One-quarter of the global population is infected with Mycobacterium tuberculosis (Mtb), leading to tuberculosis (TB), which causes 1.5 million deaths annually. While largely eradicated in the global north, the disease remains a significant challenge globally.
Current Vaccine Limitations
The existing Bacillus Calmette-Guérin (BCG) vaccine, administered intradermally to children, is effective against disseminated TB in children but demonstrates declining effectiveness in adolescents and adults against pulmonary TB. This gap highlights the need for improved vaccination strategies. Associate Professor Andreas Kupz from James Cook University notes that the current BCG vaccine is not effective enough against adult pulmonary TB.
Advancing Vaccine Approaches
Researchers are exploring several avenues for a better TB vaccine, including entirely new vaccines (e.g., mRNA or protein-based) and improved delivery methods for existing vaccines. Associate Professor Kupz suggests that improving the BCG vaccine itself offers the most promising path, given its complex protein composition (approximately 4,000 proteins) compared to newer, simpler vaccine candidates.
Key Research Findings on Mucosal Delivery
Recent Australian research indicates that inhaling a more virulent version of the BCG vaccine activates progenitor cells within the lungs.

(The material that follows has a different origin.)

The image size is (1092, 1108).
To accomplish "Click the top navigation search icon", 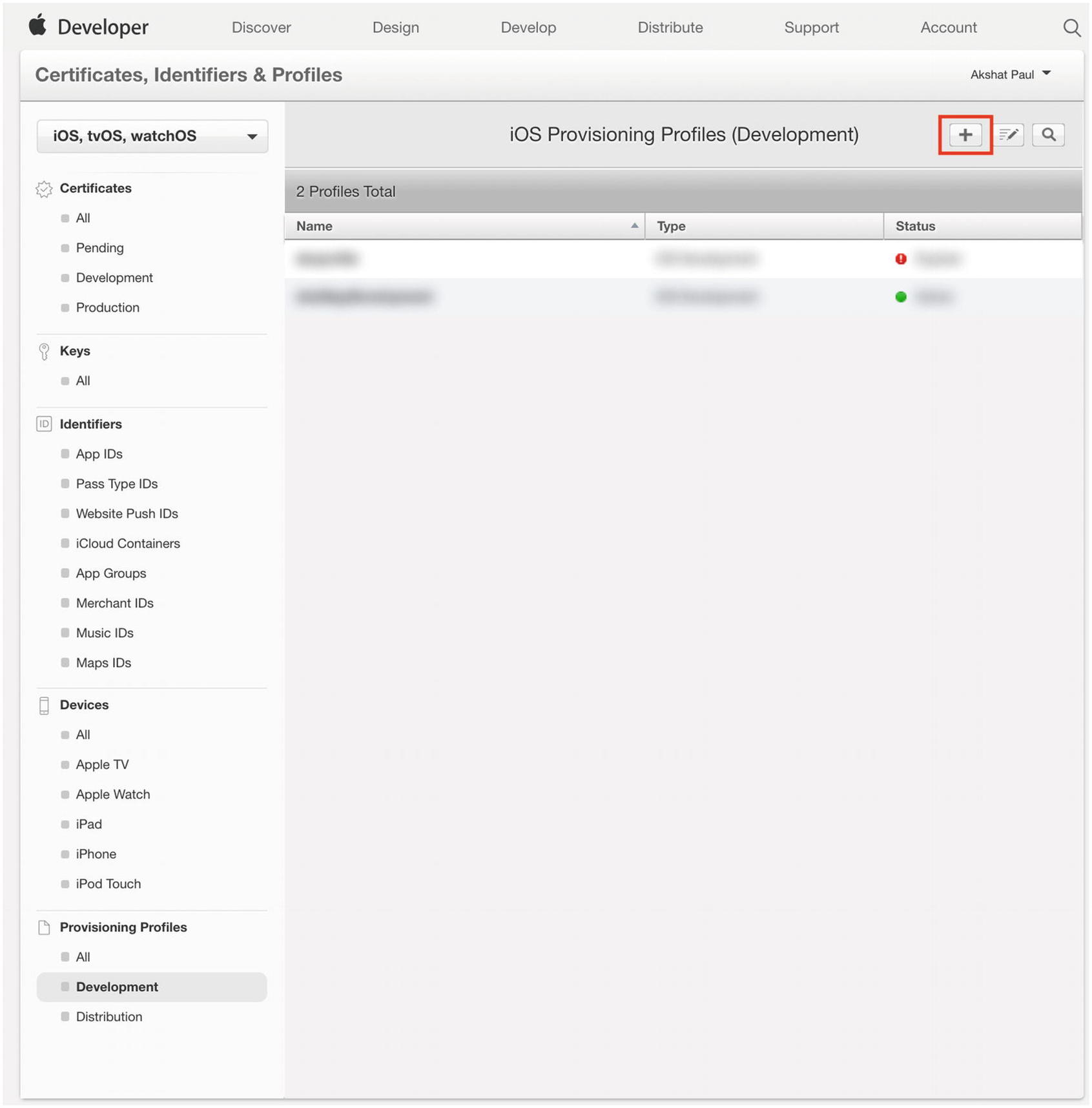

This activation prompts T cells to differentiate and establish local residency, potentially leading to enhanced protection. This mechanism helps explain why mucosal delivery (directly into the lung) of modified BCG strains has shown superior protection in animal models compared to traditional intradermal vaccination.
Previous studies, including one published in Nature five years ago, demonstrated that intravenous administration of BCG in non-human primates provided significant protection against tuberculosis. While intravenous delivery is impractical for mass human vaccination, it underscored the importance of alternative delivery routes. Mucosal delivery in non-human primates and mice has also shown substantially better protection.

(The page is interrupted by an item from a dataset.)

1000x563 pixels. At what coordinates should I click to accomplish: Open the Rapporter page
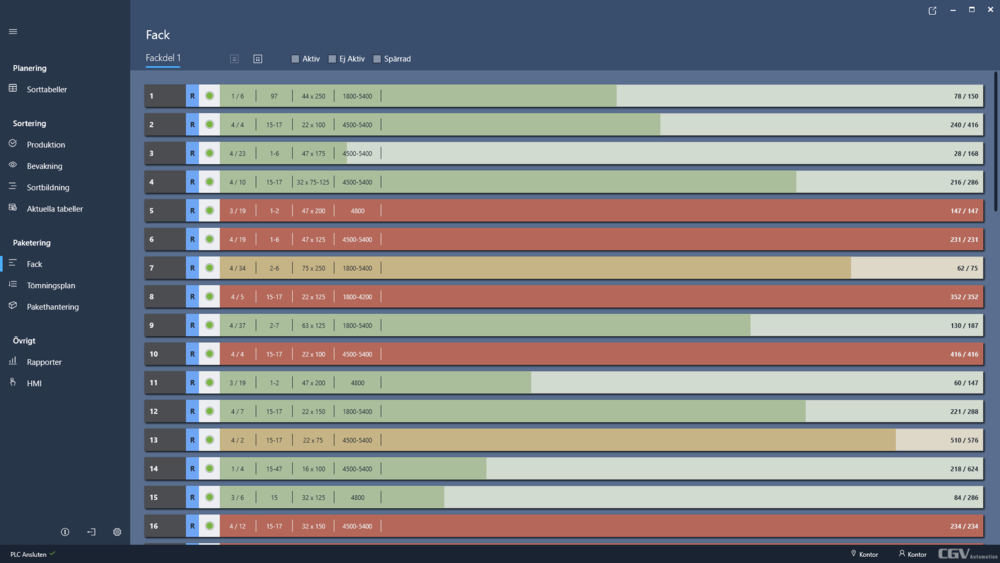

Transition to Human Trials and Global Impact
Associate Professor Kupz's team was among the first to link mucosal BCG delivery to the induction of tissue-residing T cells, highlighting its greater effectiveness a decade ago. Currently, clinical trials are underway at Oxford University to evaluate the safety, immunogenicity, and optimal dosage of licensed BCG delivered into human lungs.
The COVID-19 pandemic reversed a trend of declining TB deaths globally, particularly affecting lower and middle-income countries. TB is recognized as a disease exacerbated by poverty and vulnerability. In Australia, First Nations populations experience TB infection rates 5-6 times higher than the non-Indigenous population. Multi-drug resistant (MDR) TB is also increasing, with Papua New Guinea identified as a hotspot, posing a biosecurity risk to northern Australia due to cross-border movement.
Future Directions in TB Research
While the highly virulent RD1-containing BCG strain used in some studies is not yet safe for human use, researchers are developing modified BCG strains that offer improved immunity without increased virulence. Continued research and increased funding are essential to develop a safe and effective mucosal TB vaccine for global mass vaccination efforts.